La fontana Contarini lucchettata «Cartelli per impedire lo sfregio»
I lucchetti apparsi sulla fontana Contarini in Città Alta

La fontana Contarini lucchettata
«Cartelli per impedire lo sfregio»

L’ordine del giorno in Consiglio comunale: sanzioni per i trasgressori. La moda superata dei lucchetti partita da ponte Milvio.

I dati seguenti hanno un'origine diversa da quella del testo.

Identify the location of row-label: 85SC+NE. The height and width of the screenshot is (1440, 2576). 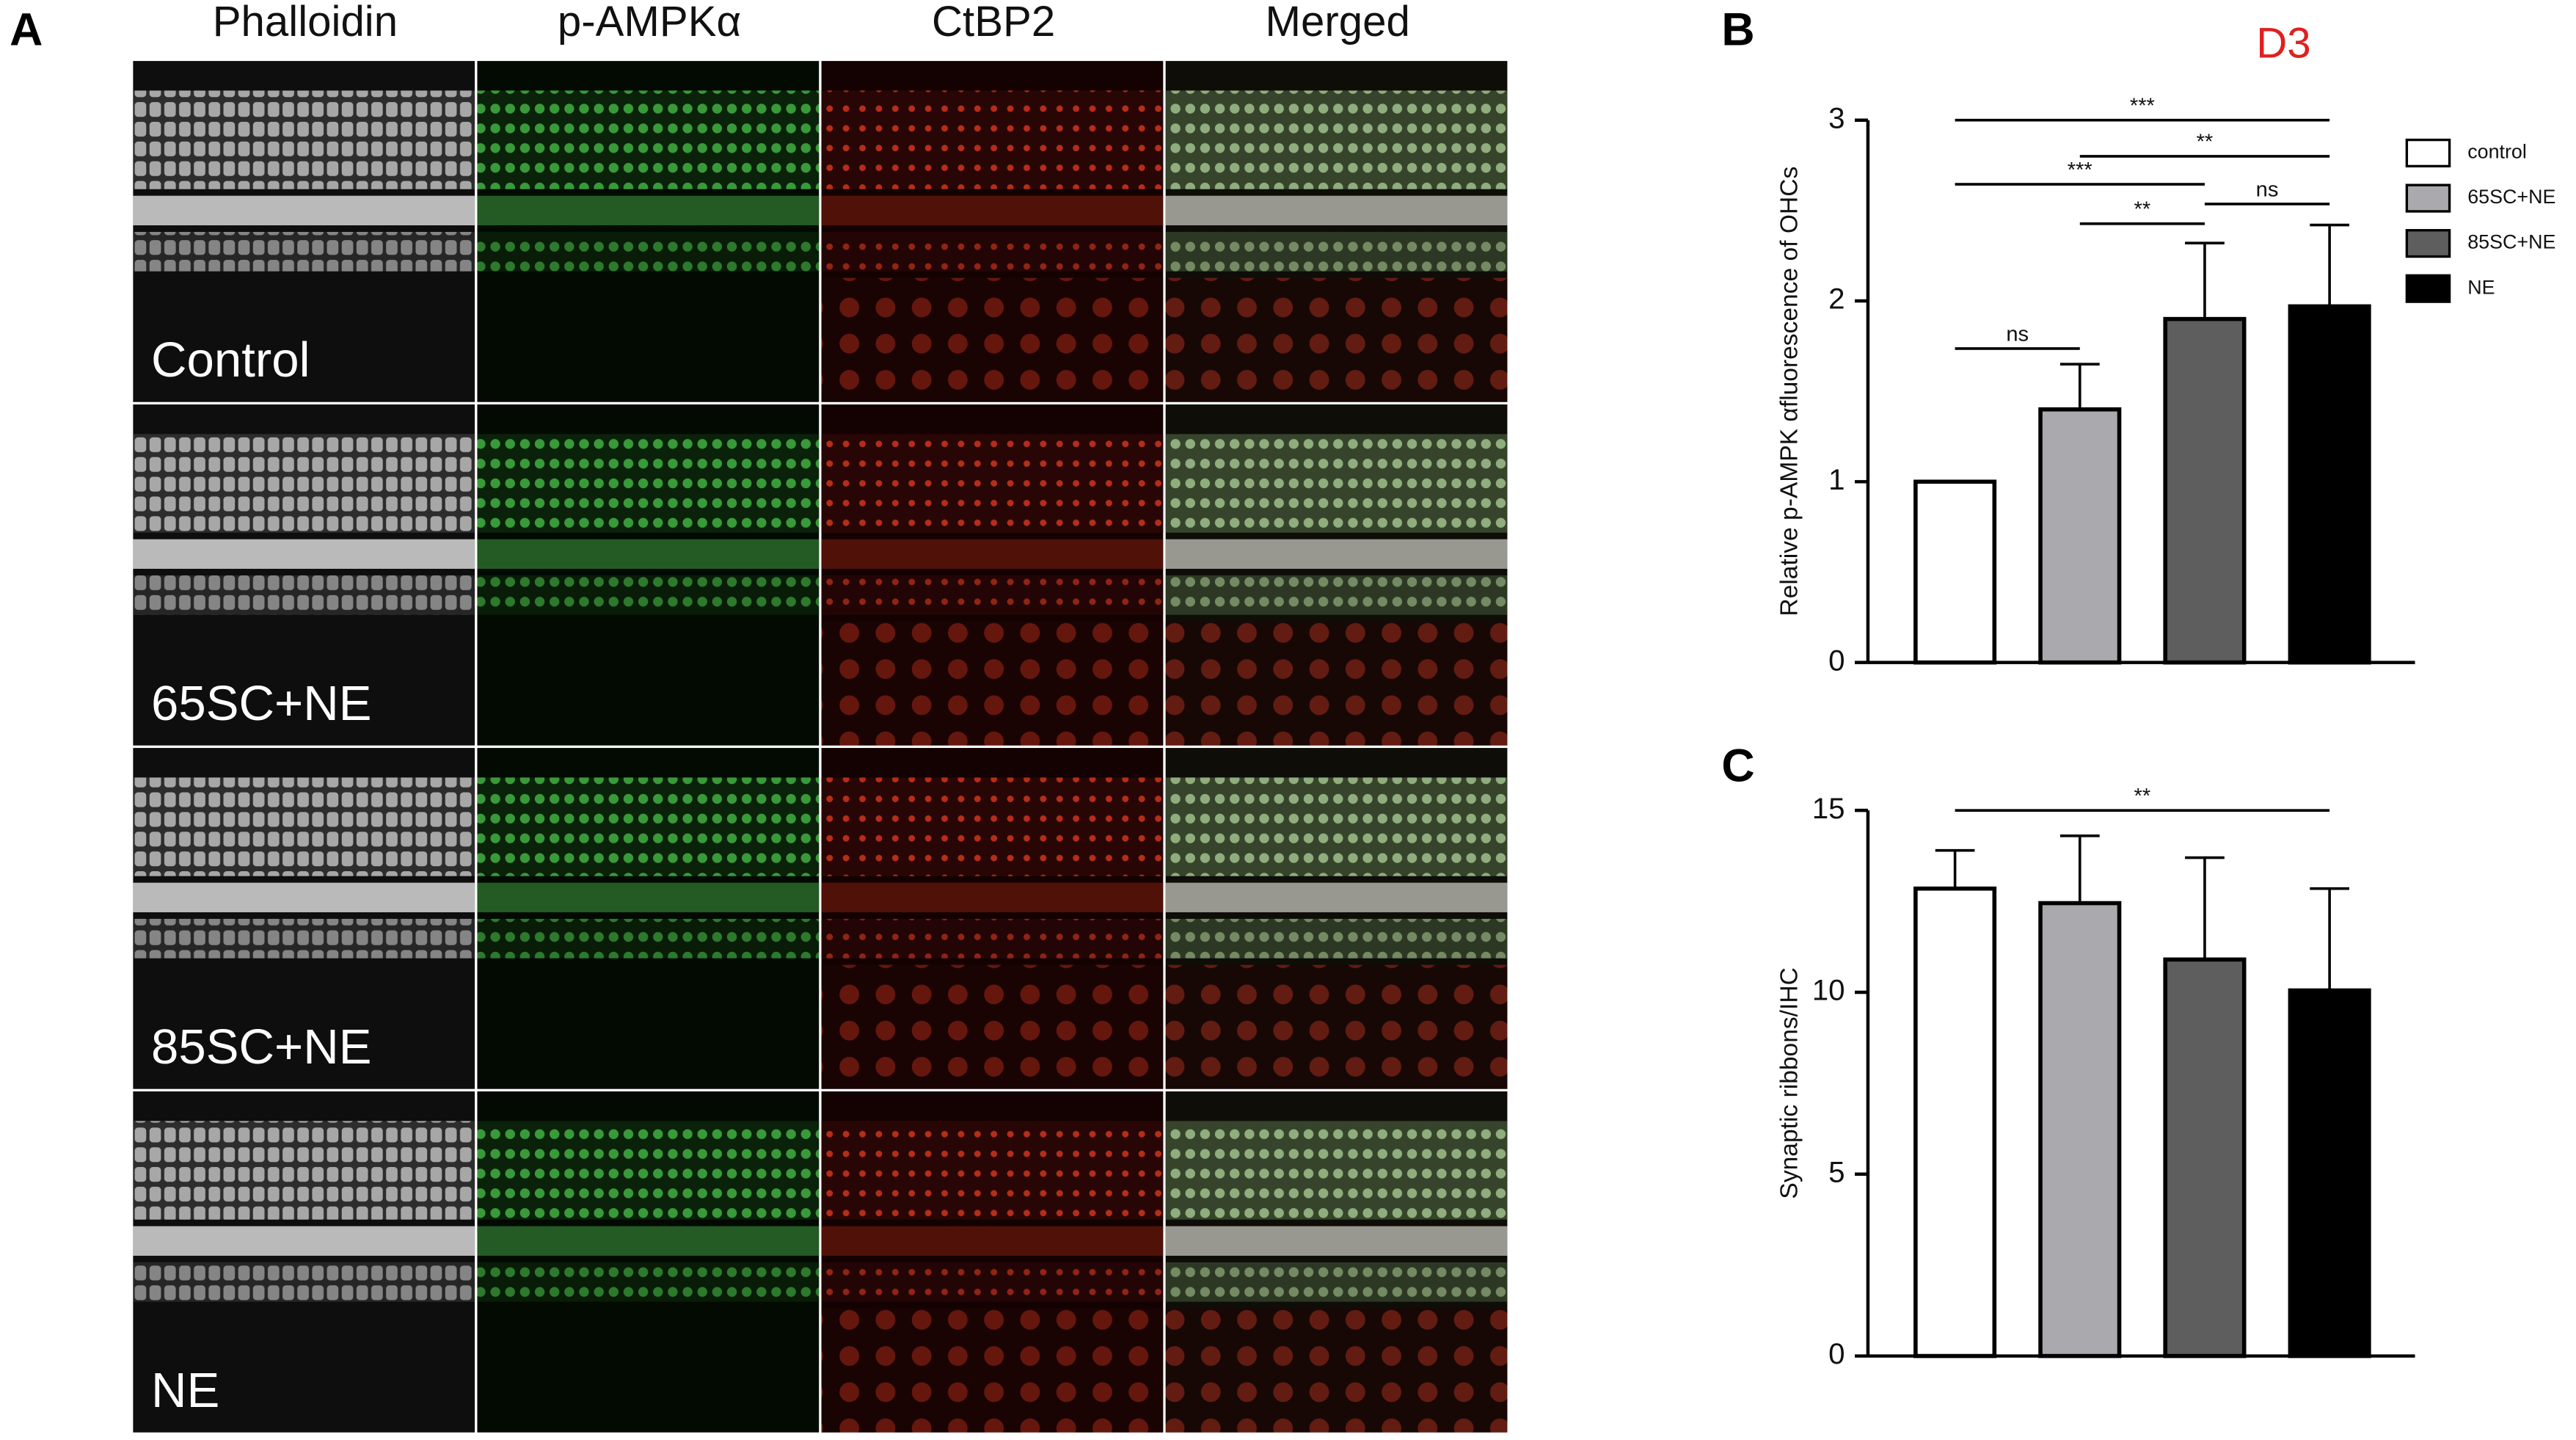
(262, 1046).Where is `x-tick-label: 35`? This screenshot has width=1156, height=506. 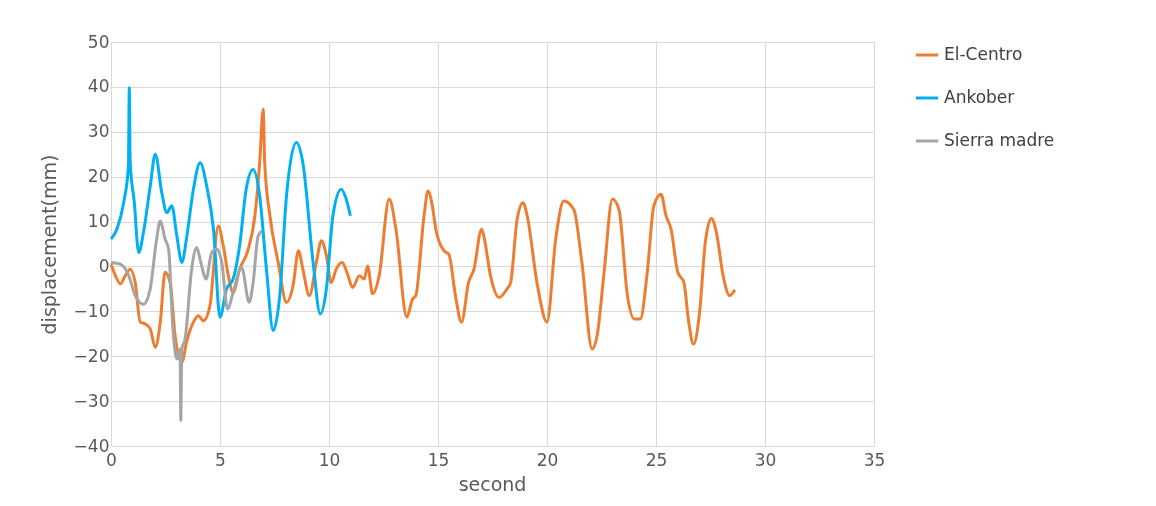
x-tick-label: 35 is located at coordinates (874, 460). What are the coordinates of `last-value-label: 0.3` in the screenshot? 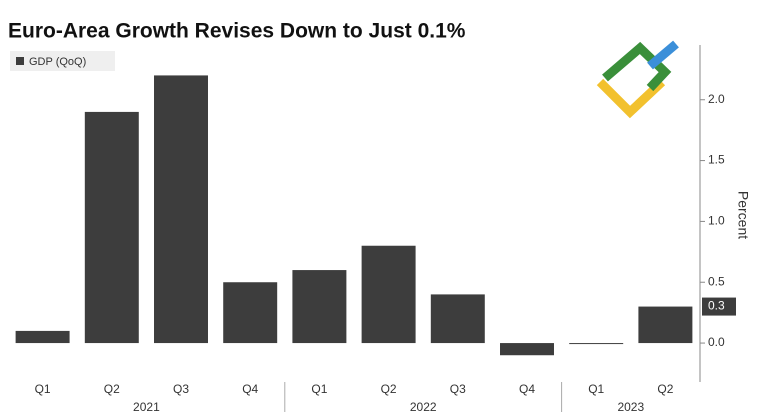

Da ponte Milvio alla fontana Contarini il passo è breve. Soprattutto se a farlo è il cattivo gusto. Tra l’altro nel segno di una moda superata: sì, quella dei lucchetti chiusi sui monumenti a mo’ di catena amorosa. In principio fu ponte Milvio a Roma e quel best seller adolescenziale di «Tre metri sopra il cielo», poi tanti altri angoli di storia sparsi in giro per l’Italia. Ne sono comparsi a migliaia, per la gioia delle ferramenta. Ora sono apparsi anche in piazza Vecchia, sulla catena a pochi centimetri dal leone realizzato da un anonimo scultore nel 1780 su ordine di Alvise Contarini, podestà della Repubblica di Venezia. Considerati i post indignati comparsi sulle bacheche Facebook di molti cittadini (tra cui quella di Marco Saita, avvocato e ironico influencer) non rimarranno a lungo.

Se n’è interessata perfino la politica con un ordine del giorno presentato dal consigliere di Fratelli d’Italia Andrea Tremaglia. La richieste sono tre: il posizionamento di cartelli per spiegare ai turisti che è uno sfregio lucchettare la fontana o altri monumenti, eventuali sanzioni per i trasgressori e l’ultima, abbastanza sorprendente. «Sono consapevole che molti sono molti affezionati a questi gesti – spiega Tremaglia –. Faccio fatica a capirli, ma è così. Quanto meno sia trovato un luogo adatto, panoramico, dove installare una piccola rastrelliera su cui i turisti possono attaccarli. Se la Giunta degli abbracci sulle Mura vuole proseguire con iniziative pop, almeno si faccia in un luogo da valorizzare».